─── Data provided
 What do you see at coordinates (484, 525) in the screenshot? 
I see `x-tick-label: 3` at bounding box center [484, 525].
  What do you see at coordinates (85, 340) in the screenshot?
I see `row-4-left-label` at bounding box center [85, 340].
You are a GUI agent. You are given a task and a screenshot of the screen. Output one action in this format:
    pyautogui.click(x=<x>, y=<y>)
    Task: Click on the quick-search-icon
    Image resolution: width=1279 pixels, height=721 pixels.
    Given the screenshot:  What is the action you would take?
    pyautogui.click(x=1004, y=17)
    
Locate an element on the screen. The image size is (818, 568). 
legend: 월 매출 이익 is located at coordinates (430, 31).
──────
─── Data provided
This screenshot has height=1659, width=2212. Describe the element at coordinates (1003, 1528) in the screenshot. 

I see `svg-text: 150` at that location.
──────
─── Data provided
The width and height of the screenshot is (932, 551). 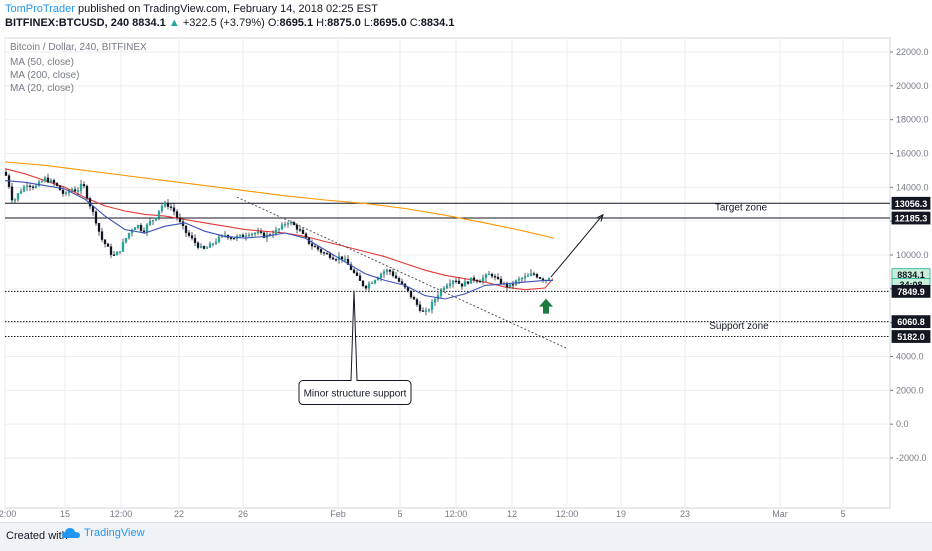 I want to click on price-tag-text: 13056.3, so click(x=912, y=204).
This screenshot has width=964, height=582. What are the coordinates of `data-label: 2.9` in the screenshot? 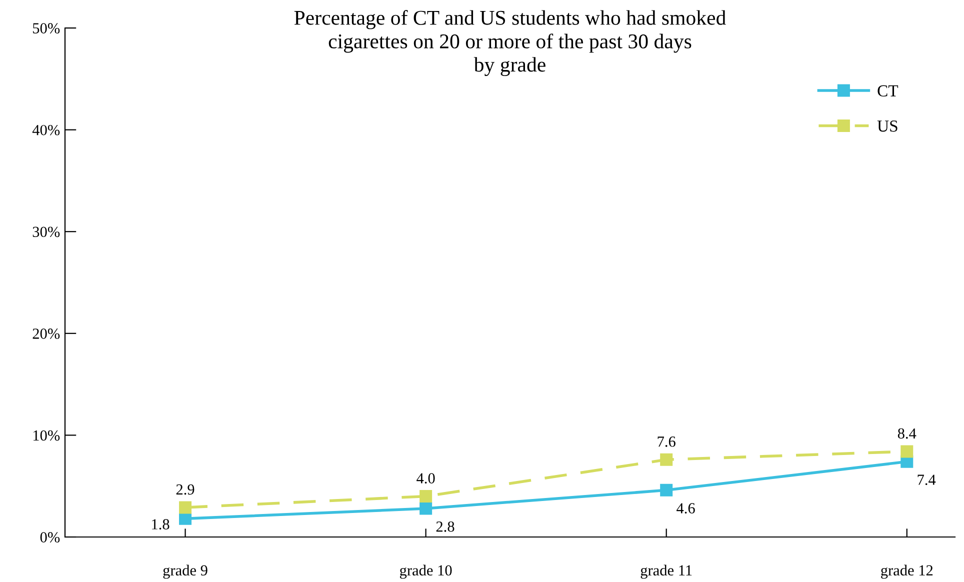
──────
Retype, without any change, the lines from the one containing "What do you see at coordinates (85, 340)" through the one containing "legend: 월 매출", inclusive.

  What do you see at coordinates (85, 340) in the screenshot?
I see `row-4-left-label` at bounding box center [85, 340].
You are a GUI agent. You are given a task and a screenshot of the screen. Output one action in this format:
    pyautogui.click(x=<x>, y=<y>)
    Task: Click on the quick-search-icon
    Image resolution: width=1279 pixels, height=721 pixels.
    Given the screenshot:  What is the action you would take?
    pyautogui.click(x=1004, y=17)
    
Locate an element on the screen. The image size is (818, 568). 
legend: 월 매출 이익 is located at coordinates (430, 31).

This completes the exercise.